Okay, one more #TypeScript hater post: override functions are useless. Their selling point is that you can provide multiple (supposedly compatible) signatures for a function and then process whatever comes in being certain of its type. Except... it only allows one implementation body. So you may have five override signatures, but only one implementation function. And this implementation is doomed to re-invent type/value dispatching, even though TS was supposed to help.

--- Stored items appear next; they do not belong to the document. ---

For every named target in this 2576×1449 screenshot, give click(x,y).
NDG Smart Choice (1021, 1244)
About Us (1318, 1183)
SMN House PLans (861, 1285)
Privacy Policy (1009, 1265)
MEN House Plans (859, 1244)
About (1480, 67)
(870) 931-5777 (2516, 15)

To illustrate, here's a simple "take string or int, convert it to int, and print it out" function in #CommonLisp, #JavaScript, and #typescript

(defmethod foo ((x string))
(foo (parse-integer x)))

(defmethod foo ((x integer))
(format t "~&X is d%" x))

-----------------------------------

function foo (x) {
if (typeof x === "string"){
foo(parseInt(x));
} else {
console.log("X is " + x)
}
}

------------------------------------

function foo(x: number): void;
function foo(x: string): void;
function foo(x: string | number): void {
if (typeof x === "string") {
console.log("X is " + parseInt(x));
} else {
console.log("X is " + x);
}
}

- CL generic function is short and strictly typed.
- JS function is short-ish and does its own type dispatching.
- TS function is LONG and DOES ITS OWN TYPE DISPATCHING. Useless, in other words.